東京大学の高原明生教授は、日本における中国研究の領域では非常に高名な専門家である。日本政府で一部のコンサルタント業務に携わる以外にも、しばしばメディアに、中国情勢や中日関係についての評論を発表している。
実践に対してメカニズムが立ち遅れる中日交流
記者:昨年以降、日本社会の中国に対する態度に一定の変化がありました。この現象をどう見ますか?
高原:日本の対中政策の選択範囲は限られており、大多数の日本人は中国との関係が発展していくことを望んでいます。これは明らかです。日本社会には確かに、ある程度の「嫌中」といわれる感情があり、昨年以降、その感情は幾分か高まっています。しかし、よく観察すれば分かることですが、大部分の日本人は「感情」と「理性」をはっきりと区別ができています。理性では、誰もが中国の重要性を分かっていて、中国との関係を発展させることが、この地域やアジア太平洋地域の平和のためになると認識しています。日本からすれば、対中関係が発展すれば大きな利益に繋がりますし、それには、経済面だけでなく、安全保障面も含まれます。

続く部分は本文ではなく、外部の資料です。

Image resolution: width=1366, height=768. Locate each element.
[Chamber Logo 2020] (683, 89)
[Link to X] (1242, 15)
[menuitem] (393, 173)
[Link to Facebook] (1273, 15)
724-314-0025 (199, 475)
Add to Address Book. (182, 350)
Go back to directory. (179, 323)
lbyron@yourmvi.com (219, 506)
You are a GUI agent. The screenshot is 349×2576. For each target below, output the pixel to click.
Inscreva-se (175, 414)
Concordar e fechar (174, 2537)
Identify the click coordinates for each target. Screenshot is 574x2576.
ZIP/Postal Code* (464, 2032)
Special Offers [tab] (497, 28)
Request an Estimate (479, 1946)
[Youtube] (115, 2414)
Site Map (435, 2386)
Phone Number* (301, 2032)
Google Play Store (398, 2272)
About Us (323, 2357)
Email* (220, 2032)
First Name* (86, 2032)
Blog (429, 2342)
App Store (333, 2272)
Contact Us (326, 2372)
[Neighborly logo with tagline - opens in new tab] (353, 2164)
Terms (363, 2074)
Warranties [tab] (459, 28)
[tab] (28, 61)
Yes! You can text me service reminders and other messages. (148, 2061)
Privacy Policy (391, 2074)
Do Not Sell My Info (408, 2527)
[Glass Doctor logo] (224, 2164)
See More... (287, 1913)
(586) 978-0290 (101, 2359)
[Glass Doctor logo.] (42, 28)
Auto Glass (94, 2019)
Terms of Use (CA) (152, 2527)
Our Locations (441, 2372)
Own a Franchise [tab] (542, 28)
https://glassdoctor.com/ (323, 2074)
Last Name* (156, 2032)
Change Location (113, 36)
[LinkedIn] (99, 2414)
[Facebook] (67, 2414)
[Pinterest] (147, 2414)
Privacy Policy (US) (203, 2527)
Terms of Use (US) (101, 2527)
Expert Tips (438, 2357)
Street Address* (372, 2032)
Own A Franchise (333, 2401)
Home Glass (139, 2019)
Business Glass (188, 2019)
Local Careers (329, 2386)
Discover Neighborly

記者:ご自身の研究領域から、中日両国の関係に問題が生じる原因について、お話をいただけますか?
高原:原因は幾つもあるのでしょうが、両国の行政と政策決定メカニズムの違いには注目すべきです。日本の人々は、自国の行政と政策決定の方法についてはかなりよく知っていますが、中国の行政と政策決定メカニズムについては理解が不足しています。そのため、中国側の政策決定の過程に戸惑いを覚えることがあり、それが誤解や間違った判断に繋がり易いのです。
中日の国交正常化以降、両国の関係は発展を続け、特に近年では、両国経済の相互関係が一層密接になってきており、二国間関係の内容も益々豊富になっています。しかし一方では、双方の交流や意思疎通の手段は、それに追いついておらず、メカニズムが実践に立ち遅れる事態が生じています。